최종 Loss Function은 아래와 같다.

USAD Tensorflow Implementation

데이터:

https://drive.google.com/open?id=1rVJ5ry5GG-ZZi5yI4x9lICB8VhErXwCw
https://drive.google.com/open?id=1iDYc0OEmidN712fquOBRFjln90SbpaE7

import os
os.environ["TF_CPP_MIN_LOG_LEVEL"] = "2"

import numpy as np
import tensorflow as tf
import pandas as pd
from tensorflow.keras import Model
from tensorflow.keras.layers import Layer, Dense
from sklearn.metrics import roc_curve,roc_auc_score, accuracy_score, f1_score
from sklearn.datasets import make_classification
from sklearn.model_selection import train_test_split
from sklearn import preprocessing

CONFIG = {
    "Batch": 7919,
    "Window": 12,
    "Hidden": 100,
    "Epoch": 100
}

class Encoder(Layer):
    def __init__(self, in_size, latent_size):
        super(Encoder, self).__init__()
        self.linear1 = Dense(int(in_size/2), input_shape=(in_size,), activation = "relu")
        self.linear2 = Dense(int(in_size/4), input_shape=(int(in_size/2),), activation = "relu")
        self.linear3 = Dense(latent_size, input_shape=(int(in_size/4),), activation = "relu")
        
    def call(self, inputs):
        x = self.linear1(inputs)
        x = self.linear2(x)
        x = self.linear3(x)
        return x
    
class Decoder(Layer):
    def __init__(self, latent_size, out_size):
        super(Decoder, self).__init__()
        self.linear1 = Dense(int(out_size/4), input_shape=(latent_size,), activation = "relu")
        self.linear2 = Dense(int(out_size/2), input_shape=(int(out_size/4),), activation = "relu")
        self.linear3 = Dense(out_size, input_shape=(int(out_size/2),), activation = 'sigmoid')

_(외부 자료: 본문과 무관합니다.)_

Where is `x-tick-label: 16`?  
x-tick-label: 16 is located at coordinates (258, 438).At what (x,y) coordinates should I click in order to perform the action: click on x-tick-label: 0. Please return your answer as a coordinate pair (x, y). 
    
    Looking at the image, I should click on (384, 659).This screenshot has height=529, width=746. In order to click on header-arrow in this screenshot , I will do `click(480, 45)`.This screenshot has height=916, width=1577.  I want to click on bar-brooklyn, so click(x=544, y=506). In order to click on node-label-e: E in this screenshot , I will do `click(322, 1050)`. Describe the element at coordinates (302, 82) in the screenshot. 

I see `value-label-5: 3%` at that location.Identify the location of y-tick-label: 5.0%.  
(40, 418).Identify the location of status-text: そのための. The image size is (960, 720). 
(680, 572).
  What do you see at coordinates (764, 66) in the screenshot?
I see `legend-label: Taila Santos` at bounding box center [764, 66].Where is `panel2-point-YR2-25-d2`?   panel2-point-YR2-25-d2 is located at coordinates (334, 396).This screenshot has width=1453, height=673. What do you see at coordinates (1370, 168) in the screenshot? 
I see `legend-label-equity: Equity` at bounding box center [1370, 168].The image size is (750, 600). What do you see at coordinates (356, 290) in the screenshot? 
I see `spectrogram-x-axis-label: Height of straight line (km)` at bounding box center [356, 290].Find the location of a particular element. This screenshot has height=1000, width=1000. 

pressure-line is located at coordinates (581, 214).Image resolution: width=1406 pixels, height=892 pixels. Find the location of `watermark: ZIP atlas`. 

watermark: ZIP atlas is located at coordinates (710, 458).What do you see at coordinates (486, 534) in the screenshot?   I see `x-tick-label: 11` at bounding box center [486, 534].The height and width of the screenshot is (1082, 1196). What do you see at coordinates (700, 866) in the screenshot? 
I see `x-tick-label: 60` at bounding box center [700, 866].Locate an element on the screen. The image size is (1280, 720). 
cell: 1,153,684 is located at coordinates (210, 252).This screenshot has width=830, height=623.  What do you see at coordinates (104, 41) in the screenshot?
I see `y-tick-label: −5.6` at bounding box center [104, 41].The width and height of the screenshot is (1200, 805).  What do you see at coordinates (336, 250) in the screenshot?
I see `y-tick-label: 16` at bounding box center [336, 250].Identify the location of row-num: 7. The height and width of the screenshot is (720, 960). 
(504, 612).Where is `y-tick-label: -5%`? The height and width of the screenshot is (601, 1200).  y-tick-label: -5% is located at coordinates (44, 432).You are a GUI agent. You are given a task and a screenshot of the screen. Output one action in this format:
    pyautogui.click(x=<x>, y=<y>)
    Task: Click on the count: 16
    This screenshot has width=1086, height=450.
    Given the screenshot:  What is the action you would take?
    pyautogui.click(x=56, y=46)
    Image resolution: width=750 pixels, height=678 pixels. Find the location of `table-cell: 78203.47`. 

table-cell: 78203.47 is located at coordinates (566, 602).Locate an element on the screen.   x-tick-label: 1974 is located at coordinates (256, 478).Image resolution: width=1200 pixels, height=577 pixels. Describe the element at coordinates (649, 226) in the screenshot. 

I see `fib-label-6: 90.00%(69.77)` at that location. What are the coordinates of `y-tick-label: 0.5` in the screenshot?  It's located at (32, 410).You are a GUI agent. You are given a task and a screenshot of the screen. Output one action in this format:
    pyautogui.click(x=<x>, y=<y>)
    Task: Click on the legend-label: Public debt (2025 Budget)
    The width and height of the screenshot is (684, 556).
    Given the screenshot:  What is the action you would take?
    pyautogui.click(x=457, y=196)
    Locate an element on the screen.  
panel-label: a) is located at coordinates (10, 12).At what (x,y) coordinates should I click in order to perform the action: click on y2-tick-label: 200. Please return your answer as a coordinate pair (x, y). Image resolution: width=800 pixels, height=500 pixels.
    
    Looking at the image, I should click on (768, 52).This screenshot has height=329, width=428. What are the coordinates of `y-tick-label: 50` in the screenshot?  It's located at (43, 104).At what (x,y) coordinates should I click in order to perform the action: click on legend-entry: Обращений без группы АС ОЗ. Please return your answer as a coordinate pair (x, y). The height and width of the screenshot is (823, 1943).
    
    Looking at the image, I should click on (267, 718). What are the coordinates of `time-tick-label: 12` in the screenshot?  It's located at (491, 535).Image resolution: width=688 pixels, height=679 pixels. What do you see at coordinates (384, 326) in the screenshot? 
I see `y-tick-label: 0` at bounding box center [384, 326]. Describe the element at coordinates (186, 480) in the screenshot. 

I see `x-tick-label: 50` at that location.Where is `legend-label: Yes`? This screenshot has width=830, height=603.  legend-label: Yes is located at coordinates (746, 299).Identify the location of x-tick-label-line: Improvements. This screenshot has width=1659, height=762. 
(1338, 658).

    def call(self, inputs):
        x = self.linear1(inputs)
        x = self.linear2(x)
        x = self.linear3(x)
        return x

class USAD(Model):
    def __init__(self, w_size, z_size):
        super(USAD, self).__init__()
        self.encoder = Encoder(w_size, z_size)
        self.decoder1 = Decoder(z_size, w_size)
        self.decoder2 = Decoder(z_size, w_size)
        
    def call(self, inputs, epoch):
        z = self.encoder(inputs)
        w1 = self.decoder1(z)
        w2 = self.decoder2(z)
        w3 = self.decoder2(self.encoder(w1))
        loss1 = 1/epoch*tf.reduce_mean((inputs-w1)**2)+(1-1/epoch)*tf.reduce_mean((inputs-w3)**2)
        loss2 = 1/epoch*tf.reduce_mean((inputs-w2)**2)-(1-1/epoch)*tf.reduce_mean((inputs-w3)**2)
        return loss1, loss2


def generate_dataset(batch_size, window_size):
    normal = pd.read_csv("Manufacturing Dataset/test/SWaT_Dataset_Normal_v1.csv", low_memory=False)#, nrows=1000)
    normal = normal.drop(["Timestamp" , "Normal/Attack" ] , axis = 1)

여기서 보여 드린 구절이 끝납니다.